== Source document ==
::::::::

Wont micro-organisms quickly adapt and start producing UV resistant strains?

mahrain 4 hours ago | parent | next [-]

The germicidal effect is a function of the DNA being directly affected by the UV rays and breaking apart. Very few organisms exist that could adapt, this would require external shells, skin etc, not typically found in microorganisms.

jiehong an hour ago | parent [-]

Tardigrades and organisms ables to survive space by having more efficient DNA repair mechanisms.

Unlikely for most organism, true

VMG 4 hours ago | parent | prev | next [-]

There is a giant orb in the sky that emits UV and has for billions of years.

I think the microbes are still trying to figure this one out.

Qem 4 hours ago | parent | next [-]

> I think the microbes are still trying to figure this one out.

They mostly figured it out a couple billion years ago. Cyanobacteria oxidized Earth's surface until the atmosphere was flooded with molecular oxigen, that gets turned to ozone in the stratosphere, filtering most UV. Pretty large engineering feat for a bunch of microbes.

::::::::

== Raw data ==
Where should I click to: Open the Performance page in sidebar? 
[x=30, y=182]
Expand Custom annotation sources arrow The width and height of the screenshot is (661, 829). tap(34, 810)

::::::::

== Requirement A ==
From the discussion of microbes and UV light, extract everything from "jiehong an hour" down to "billions of years.".
== Requirement B ==
Extend the discussion of microbes and UV light, picking up right after its last sentence.
The data above is unrelated to the discussion of microbes and UV light.

== Output A ==
jiehong an hour ago | parent [-]

Tardigrades and organisms ables to survive space by having more efficient DNA repair mechanisms.

Unlikely for most organism, true

VMG 4 hours ago | parent | prev | next [-]

There is a giant orb in the sky that emits UV and has for billions of years.

== Output B ==
mahrain 4 hours ago | parent | prev [-]

You are correct, however most of the harmful rays get filtered out in the upper atmosphere. Far-UV doesn't reach Earth, only UV-A and small amounts of UV-B (if the ozone layer is more or less intact that is!).

ljsprague 4 hours ago | parent | prev [-]

I also wonder about stuff like this. I think some things are just a bridge-too-far for organisms to evolve protections against. For instance, are we worried about using too much bleach? Or stepping on cockroaches?

kijin 3 hours ago | parent [-]

There are radiotrophic fungi that thrive in Chernobyl, so I wouldn't hold too much hope for UV either. It probably won't be able to penetrate a decent biofilm.